▶ **WORK TO BE COMPLETED**
In the material from its start through the line containing "tap(229, 132)", swap every "Image resolution" for "Screen resolution" and write those lines out again with nothing else altered.

▶ **Word and element location data**
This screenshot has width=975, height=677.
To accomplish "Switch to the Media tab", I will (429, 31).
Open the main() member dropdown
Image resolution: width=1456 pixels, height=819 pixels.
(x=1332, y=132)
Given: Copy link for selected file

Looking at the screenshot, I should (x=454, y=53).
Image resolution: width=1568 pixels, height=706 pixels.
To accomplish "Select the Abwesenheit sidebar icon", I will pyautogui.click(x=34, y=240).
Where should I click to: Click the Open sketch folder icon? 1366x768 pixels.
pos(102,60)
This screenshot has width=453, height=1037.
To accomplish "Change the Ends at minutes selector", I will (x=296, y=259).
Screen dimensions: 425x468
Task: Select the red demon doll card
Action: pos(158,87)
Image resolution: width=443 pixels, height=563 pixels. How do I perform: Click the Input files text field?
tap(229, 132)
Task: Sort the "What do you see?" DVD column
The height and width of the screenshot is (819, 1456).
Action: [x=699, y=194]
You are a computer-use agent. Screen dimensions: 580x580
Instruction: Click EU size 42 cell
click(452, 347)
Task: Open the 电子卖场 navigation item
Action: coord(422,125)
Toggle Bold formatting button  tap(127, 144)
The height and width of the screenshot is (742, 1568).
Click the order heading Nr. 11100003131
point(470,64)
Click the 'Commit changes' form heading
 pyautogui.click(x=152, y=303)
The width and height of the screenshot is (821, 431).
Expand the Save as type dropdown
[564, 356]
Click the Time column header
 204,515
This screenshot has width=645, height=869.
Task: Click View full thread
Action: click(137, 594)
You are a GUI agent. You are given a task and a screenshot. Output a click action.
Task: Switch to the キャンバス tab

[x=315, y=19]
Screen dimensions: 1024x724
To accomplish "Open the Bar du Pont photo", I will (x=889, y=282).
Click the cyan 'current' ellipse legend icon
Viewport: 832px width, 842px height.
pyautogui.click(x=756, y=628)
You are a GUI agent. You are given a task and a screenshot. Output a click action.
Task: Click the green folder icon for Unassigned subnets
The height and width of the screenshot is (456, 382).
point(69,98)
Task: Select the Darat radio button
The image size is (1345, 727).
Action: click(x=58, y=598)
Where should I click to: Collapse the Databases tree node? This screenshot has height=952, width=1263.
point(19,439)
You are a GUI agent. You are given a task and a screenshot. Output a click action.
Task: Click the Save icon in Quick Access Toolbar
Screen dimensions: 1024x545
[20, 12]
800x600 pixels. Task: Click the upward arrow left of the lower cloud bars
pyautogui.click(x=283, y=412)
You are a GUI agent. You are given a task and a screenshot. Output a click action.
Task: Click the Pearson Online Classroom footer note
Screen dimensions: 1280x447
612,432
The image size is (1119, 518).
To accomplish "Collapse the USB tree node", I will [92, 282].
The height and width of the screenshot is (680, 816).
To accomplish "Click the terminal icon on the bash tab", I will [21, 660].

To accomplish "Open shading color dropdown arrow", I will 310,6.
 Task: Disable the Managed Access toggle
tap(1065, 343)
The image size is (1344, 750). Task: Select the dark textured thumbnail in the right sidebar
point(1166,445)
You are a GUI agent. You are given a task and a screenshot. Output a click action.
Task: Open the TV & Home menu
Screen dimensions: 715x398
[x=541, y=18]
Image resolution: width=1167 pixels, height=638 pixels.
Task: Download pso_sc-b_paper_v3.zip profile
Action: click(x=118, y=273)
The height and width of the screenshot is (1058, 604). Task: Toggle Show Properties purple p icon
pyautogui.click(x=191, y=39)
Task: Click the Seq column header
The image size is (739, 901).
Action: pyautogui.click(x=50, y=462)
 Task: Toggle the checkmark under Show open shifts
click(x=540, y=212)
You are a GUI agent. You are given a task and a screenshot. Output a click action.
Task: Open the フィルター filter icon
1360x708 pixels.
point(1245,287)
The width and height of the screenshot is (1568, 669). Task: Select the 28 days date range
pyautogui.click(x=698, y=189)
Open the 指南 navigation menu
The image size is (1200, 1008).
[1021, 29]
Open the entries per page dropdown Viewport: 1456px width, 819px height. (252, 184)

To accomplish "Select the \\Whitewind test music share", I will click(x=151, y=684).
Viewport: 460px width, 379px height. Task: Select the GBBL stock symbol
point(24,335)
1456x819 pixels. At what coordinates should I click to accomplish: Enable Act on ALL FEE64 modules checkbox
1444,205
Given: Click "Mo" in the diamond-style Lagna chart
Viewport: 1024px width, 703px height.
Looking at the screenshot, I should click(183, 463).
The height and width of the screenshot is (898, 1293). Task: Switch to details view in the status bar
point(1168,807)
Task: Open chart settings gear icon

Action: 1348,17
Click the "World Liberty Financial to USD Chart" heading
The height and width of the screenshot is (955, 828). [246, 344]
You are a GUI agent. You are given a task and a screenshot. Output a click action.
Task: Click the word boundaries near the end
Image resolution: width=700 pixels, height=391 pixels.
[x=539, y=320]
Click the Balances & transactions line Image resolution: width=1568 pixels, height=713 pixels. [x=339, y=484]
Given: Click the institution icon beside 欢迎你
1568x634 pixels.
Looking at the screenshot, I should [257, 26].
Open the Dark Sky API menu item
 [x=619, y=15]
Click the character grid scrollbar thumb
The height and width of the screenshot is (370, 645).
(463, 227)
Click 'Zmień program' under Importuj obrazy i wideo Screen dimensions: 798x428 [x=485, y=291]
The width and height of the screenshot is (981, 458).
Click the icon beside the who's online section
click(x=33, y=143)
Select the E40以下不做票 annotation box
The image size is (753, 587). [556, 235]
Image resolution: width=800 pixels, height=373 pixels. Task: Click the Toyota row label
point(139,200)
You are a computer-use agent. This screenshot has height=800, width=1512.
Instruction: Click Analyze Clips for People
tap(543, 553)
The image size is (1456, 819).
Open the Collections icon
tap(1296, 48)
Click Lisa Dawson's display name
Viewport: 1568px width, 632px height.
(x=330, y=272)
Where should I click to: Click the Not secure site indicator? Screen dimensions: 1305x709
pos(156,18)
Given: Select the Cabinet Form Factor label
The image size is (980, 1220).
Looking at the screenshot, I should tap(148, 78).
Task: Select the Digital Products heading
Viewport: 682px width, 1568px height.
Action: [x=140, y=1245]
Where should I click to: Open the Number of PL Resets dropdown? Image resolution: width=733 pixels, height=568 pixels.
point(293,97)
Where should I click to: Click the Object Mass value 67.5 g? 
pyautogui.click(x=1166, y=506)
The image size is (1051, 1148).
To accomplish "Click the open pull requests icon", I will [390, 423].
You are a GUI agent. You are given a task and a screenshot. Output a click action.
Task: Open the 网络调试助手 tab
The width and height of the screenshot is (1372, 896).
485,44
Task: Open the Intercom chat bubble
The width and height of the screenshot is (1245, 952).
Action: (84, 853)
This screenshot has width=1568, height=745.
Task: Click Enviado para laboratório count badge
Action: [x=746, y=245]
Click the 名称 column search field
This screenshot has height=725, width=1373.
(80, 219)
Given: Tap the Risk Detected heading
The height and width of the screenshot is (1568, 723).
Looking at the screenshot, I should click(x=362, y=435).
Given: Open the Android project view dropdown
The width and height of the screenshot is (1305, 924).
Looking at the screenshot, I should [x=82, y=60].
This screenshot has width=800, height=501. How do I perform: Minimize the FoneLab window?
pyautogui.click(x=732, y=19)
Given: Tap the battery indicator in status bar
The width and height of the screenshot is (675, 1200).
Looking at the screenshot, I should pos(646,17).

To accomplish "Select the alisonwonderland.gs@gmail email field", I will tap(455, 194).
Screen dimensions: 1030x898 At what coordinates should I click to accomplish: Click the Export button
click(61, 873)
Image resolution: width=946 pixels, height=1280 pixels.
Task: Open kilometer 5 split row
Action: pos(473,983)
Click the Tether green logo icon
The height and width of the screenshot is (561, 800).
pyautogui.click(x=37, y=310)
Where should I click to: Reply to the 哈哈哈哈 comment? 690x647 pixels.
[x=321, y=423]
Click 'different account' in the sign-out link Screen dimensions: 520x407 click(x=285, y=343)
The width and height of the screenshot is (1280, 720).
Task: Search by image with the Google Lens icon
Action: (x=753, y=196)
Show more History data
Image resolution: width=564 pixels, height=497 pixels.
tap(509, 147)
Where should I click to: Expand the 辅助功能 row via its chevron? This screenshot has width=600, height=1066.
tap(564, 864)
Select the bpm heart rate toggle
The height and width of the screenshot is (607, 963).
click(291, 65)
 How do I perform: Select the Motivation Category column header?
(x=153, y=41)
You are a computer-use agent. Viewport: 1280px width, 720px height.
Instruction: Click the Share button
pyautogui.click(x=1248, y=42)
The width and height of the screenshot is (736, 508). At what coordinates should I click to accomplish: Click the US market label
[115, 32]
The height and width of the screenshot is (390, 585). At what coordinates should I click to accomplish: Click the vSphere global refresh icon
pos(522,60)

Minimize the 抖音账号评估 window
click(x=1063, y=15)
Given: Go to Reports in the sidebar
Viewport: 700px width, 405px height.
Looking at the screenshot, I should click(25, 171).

▶ **SOLUTION FOR THIS PROBLEM**
This screenshot has width=975, height=677.
To accomplish "Switch to the Media tab", I will (429, 31).
Open the main() member dropdown
Screen resolution: width=1456 pixels, height=819 pixels.
(x=1332, y=132)
Given: Copy link for selected file

Looking at the screenshot, I should (x=454, y=53).
Screen resolution: width=1568 pixels, height=706 pixels.
To accomplish "Select the Abwesenheit sidebar icon", I will pyautogui.click(x=34, y=240).
Where should I click to: Click the Open sketch folder icon? 1366x768 pixels.
pos(102,60)
This screenshot has width=453, height=1037.
To accomplish "Change the Ends at minutes selector", I will (x=296, y=259).
Screen dimensions: 425x468
Task: Select the red demon doll card
Action: pos(158,87)
Screen resolution: width=443 pixels, height=563 pixels. How do I perform: Click the Input files text field?
tap(229, 132)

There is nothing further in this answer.